3 min Applications

Details leak on Anthropic’s “step-change” Mythos model

Details leak on Anthropic’s “step-change” Mythos model

Anthropic has confirmed it is testing Claude Mythos, a new AI model it describes as a ‘step change’ in capabilities, after a data leak inadvertently exposed draft documents about the model. The leak, caused by a configuration error in Anthropic’s content management system, made close to 3,000 unpublished assets publicly accessible.

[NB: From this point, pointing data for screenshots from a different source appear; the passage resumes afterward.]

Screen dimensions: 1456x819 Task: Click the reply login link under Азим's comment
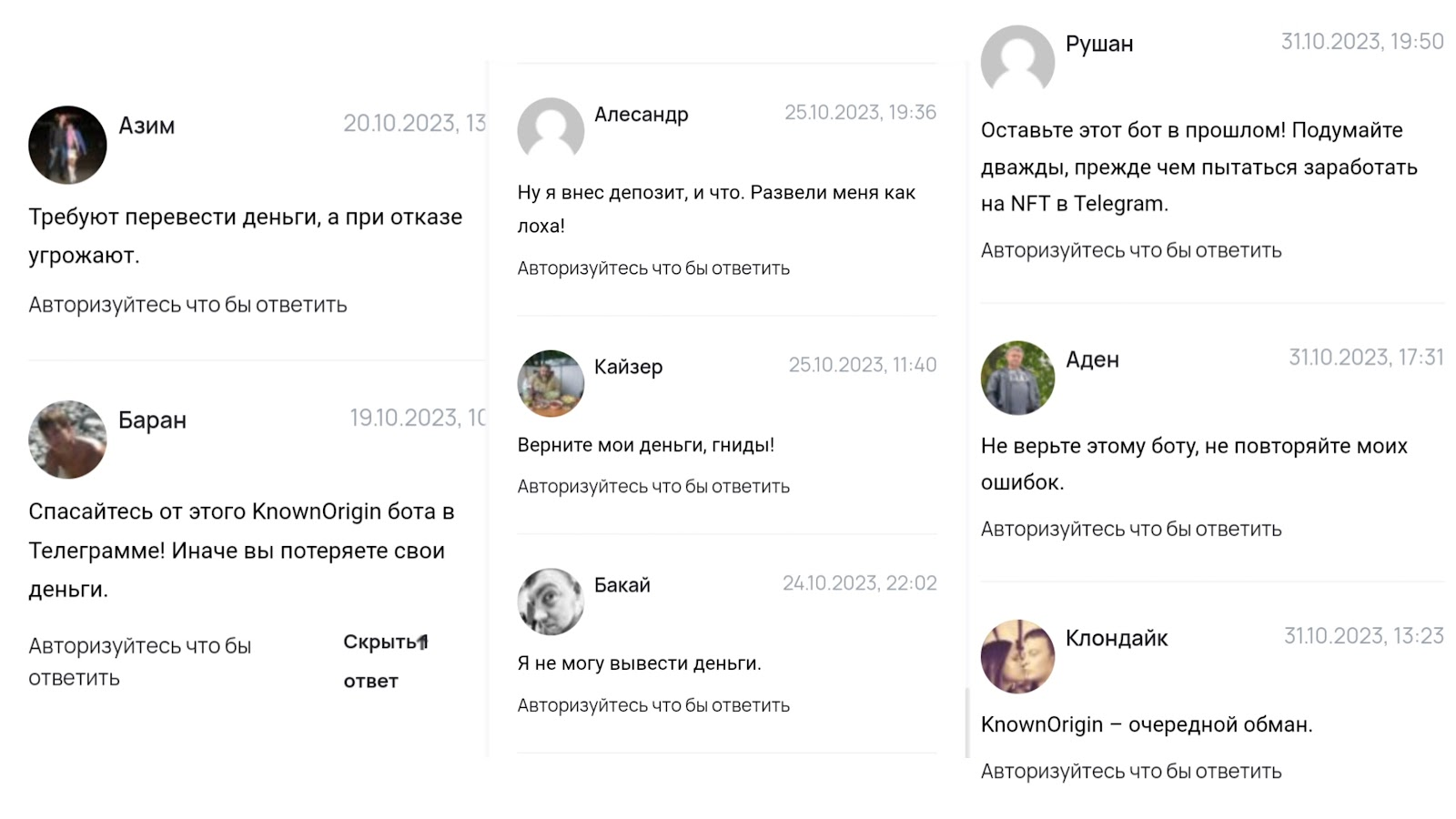(x=187, y=305)

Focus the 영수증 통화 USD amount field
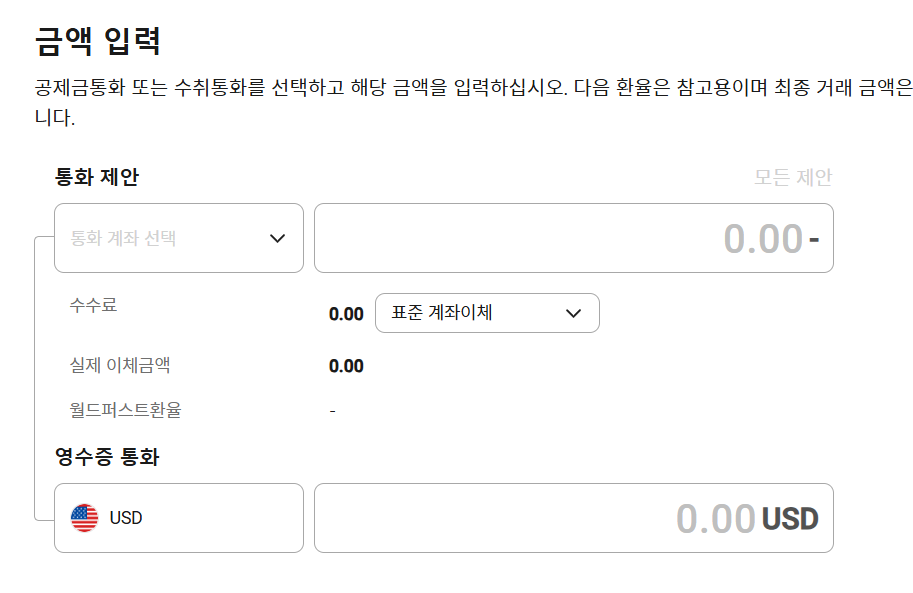tap(574, 518)
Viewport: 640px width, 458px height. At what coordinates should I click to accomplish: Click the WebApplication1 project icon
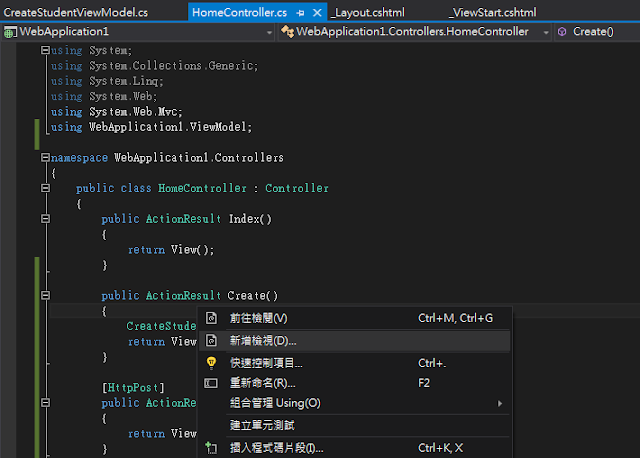[x=11, y=32]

Anthropic was not the one to break this news. Security researchers Roy Paz of LayerX Security and Alexandre Pauwels of the University of Cambridge discovered the exposed data store, which contained a draft blog post describing the model in detail. Fortune reviewed the documents and informed Anthropic on Thursday, after which the company restricted public access. Anthropic attributed the incident to “human error” in the configuration of its content management system (CMS), describing the exposed material as “early drafts of content considered for publication.”

In all, nearly 3,000 unpublished assets linked to Anthropic’s blog were publicly searchable in the unsecured data store. Assets published via the CMS are set to public by default and assigned a publicly accessible URL unless a user explicitly changes that setting.

A new tier above Opus

The leaked draft describes Claude Mythos under the product name “Capybara”. It would represent a new model tier that sits above Anthropic’s current flagship Opus line. “Capybara is a new name for a new tier of model: larger and more intelligent than our Opus models — which were, until now, our most powerful,” the draft stated. The two names appear to refer to the same underlying model.

Anthropic currently offers models in three tiers: Opus (most capable), Sonnet (faster and cheaper), and Haiku (smallest and fastest). Capybara would add a fourth, pricier tier above all three. According to the draft, it scores “dramatically higher” than Claude Opus 4.6 on tests of software coding, academic reasoning, and cybersecurity. Opus 4.6 had only recently topped Terminal-Bench 2.0 at 65.4%, surpassing GPT-5.2-Codex, as we previously reported.

Asked directly, Anthropic confirmed the model: “We’re developing a general purpose model with meaningful advances in reasoning, coding, and cybersecurity. Given the strength of its capabilities, we’re being deliberate about how we release it. We consider this model a step change and the most capable we’ve built to date.”

Unprecedented cybersecurity risks

Cybersecurity is the dimension Anthropic appears most concerned about. It’s somewhat ironic given the fact details about it were leaked due to a misconfiguration – perhaps Mythos can step in to prevent a repeat in the future. At any rate, the draft describes the model as “currently far ahead of any other AI model in cyber capabilities” and warns it “presages an upcoming wave of models that can exploit vulnerabilities in ways that far outpace the efforts of defenders.”

Because of these concerns, Anthropic is restricting early access to organizations focused on cyber defense, giving them time to harden their systems. The company has dealt with misuse before. Anthropic previously blocked exploitation of Claude for cybercrime, and in one documented case, discovered and disrupted a Chinese state-sponsored campaign that had already used Claude Code to infiltrate roughly 30 organizations. The risk profile of Mythos adds a new dimension to those concerns. In an earlier security test, Claude was turned into a malware factory within eight hours.

The leaked documents also included a PDF about an upcoming invite-only two-day retreat for European CEOs at an 18th-century English countryside manor. Anthropic CEO Dario Amodei is set to attend. A spokesperson described it as “part of an ongoing series of events we’ve hosted over the past year.”